EXERCISE REQUIREMENTS -
Only the lines holding "header" are wanted here; copy each from the listing.

INPUT -
——

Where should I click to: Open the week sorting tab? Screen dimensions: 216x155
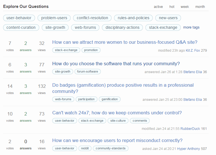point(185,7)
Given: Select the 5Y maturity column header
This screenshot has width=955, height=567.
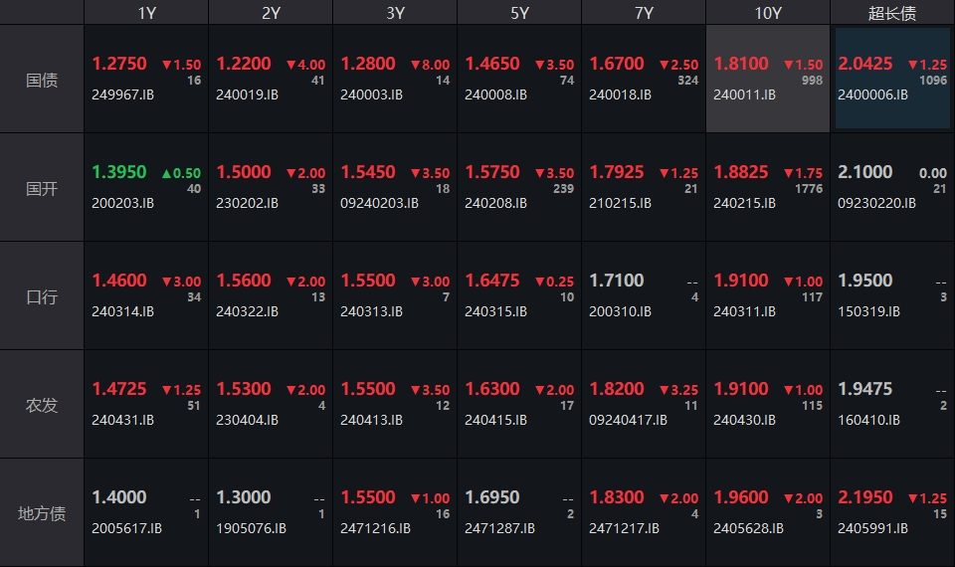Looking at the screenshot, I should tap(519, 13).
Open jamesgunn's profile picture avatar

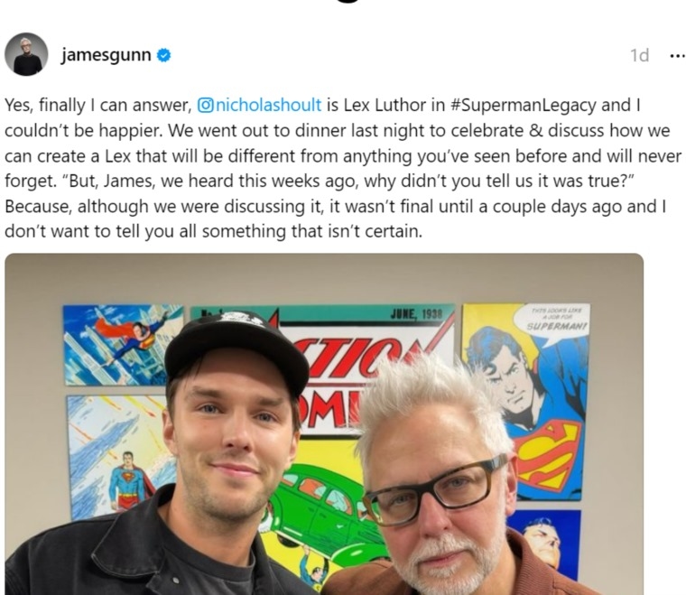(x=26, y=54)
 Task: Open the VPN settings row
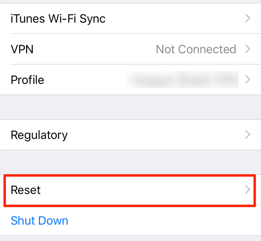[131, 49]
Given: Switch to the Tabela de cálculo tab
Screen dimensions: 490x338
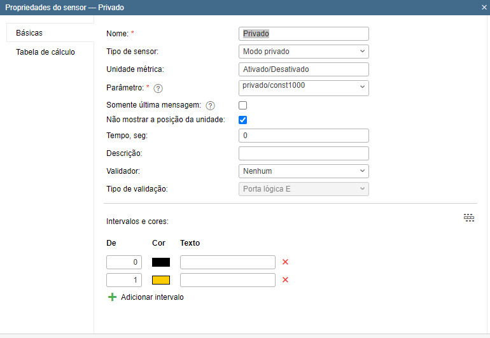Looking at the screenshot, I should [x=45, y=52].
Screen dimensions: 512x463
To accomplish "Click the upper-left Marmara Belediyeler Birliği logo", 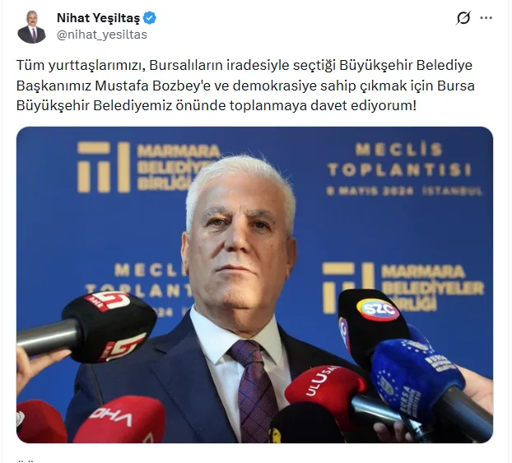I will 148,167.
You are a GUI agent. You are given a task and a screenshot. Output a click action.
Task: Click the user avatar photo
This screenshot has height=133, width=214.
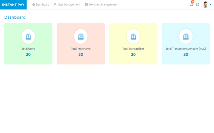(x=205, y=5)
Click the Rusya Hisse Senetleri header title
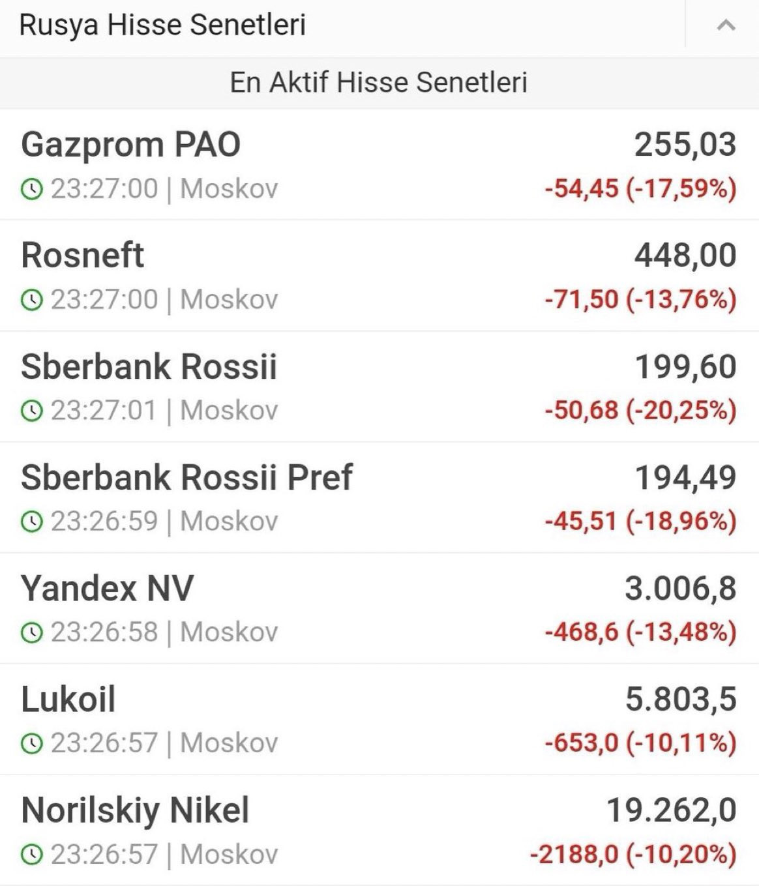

——

ANSWER SPACE -
Given: Select the 5Y maturity column header
Click the Rusya Hisse Senetleri header title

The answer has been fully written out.